PROBLEM STATEMENT:
Write down every entry once more, exactly as it reads.

Collected data entries:
Content starts

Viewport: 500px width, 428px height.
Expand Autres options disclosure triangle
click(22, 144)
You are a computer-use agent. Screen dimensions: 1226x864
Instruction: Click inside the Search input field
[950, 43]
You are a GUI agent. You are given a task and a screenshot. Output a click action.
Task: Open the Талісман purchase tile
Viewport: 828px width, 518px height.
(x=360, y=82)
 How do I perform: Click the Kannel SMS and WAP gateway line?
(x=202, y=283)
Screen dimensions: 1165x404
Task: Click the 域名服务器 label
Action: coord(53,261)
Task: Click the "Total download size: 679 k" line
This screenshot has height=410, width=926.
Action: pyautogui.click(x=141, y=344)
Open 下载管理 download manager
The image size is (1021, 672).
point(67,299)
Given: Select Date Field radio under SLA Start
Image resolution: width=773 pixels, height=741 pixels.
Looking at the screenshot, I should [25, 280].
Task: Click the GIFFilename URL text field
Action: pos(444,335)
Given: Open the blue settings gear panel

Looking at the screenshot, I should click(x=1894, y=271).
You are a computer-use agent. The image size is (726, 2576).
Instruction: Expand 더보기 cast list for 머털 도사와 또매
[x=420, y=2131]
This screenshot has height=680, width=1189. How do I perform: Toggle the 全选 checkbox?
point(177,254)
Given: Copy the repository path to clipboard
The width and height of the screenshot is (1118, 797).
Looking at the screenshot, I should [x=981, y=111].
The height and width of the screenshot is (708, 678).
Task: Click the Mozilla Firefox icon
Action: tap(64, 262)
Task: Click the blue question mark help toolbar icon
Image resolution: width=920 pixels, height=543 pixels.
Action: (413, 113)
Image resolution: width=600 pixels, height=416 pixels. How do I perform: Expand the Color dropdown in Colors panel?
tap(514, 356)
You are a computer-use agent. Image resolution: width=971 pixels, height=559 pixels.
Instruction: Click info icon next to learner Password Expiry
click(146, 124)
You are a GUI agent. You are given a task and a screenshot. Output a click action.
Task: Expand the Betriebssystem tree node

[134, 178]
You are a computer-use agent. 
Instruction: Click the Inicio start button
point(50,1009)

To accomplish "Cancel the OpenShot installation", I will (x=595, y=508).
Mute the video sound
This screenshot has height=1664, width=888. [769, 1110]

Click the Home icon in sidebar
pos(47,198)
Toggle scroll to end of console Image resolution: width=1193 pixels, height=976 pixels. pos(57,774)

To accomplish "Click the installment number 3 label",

Content ends

RESULT FOR THIS EXERCISE:
Viewport: 500px width, 428px height.
Expand Autres options disclosure triangle
click(22, 144)
You are a computer-use agent. Screen dimensions: 1226x864
Instruction: Click inside the Search input field
[950, 43]
You are a GUI agent. You are given a task and a screenshot. Output a click action.
Task: Open the Талісман purchase tile
Viewport: 828px width, 518px height.
(x=360, y=82)
 How do I perform: Click the Kannel SMS and WAP gateway line?
(x=202, y=283)
Screen dimensions: 1165x404
Task: Click the 域名服务器 label
Action: coord(53,261)
Task: Click the "Total download size: 679 k" line
This screenshot has height=410, width=926.
Action: pyautogui.click(x=141, y=344)
Open 下载管理 download manager
The image size is (1021, 672).
point(67,299)
Given: Select Date Field radio under SLA Start
Image resolution: width=773 pixels, height=741 pixels.
Looking at the screenshot, I should [25, 280].
Task: Click the GIFFilename URL text field
Action: pos(444,335)
Given: Open the blue settings gear panel

Looking at the screenshot, I should click(x=1894, y=271).
You are a computer-use agent. The image size is (726, 2576).
Instruction: Expand 더보기 cast list for 머털 도사와 또매
[x=420, y=2131]
This screenshot has height=680, width=1189. How do I perform: Toggle the 全选 checkbox?
point(177,254)
Given: Copy the repository path to clipboard
The width and height of the screenshot is (1118, 797).
Looking at the screenshot, I should [x=981, y=111].
The height and width of the screenshot is (708, 678).
Task: Click the Mozilla Firefox icon
Action: tap(64, 262)
Task: Click the blue question mark help toolbar icon
Image resolution: width=920 pixels, height=543 pixels.
Action: (413, 113)
Image resolution: width=600 pixels, height=416 pixels. How do I perform: Expand the Color dropdown in Colors panel?
tap(514, 356)
You are a computer-use agent. Image resolution: width=971 pixels, height=559 pixels.
Instruction: Click info icon next to learner Password Expiry
click(146, 124)
You are a GUI agent. You are given a task and a screenshot. Output a click action.
Task: Expand the Betriebssystem tree node

[134, 178]
You are a computer-use agent. 
Instruction: Click the Inicio start button
point(50,1009)

To accomplish "Cancel the OpenShot installation", I will (x=595, y=508).
Mute the video sound
This screenshot has height=1664, width=888. [769, 1110]

Click the Home icon in sidebar
pos(47,198)
Toggle scroll to end of console Image resolution: width=1193 pixels, height=976 pixels. pos(57,774)

To accomplish "Click the installment number 3 label",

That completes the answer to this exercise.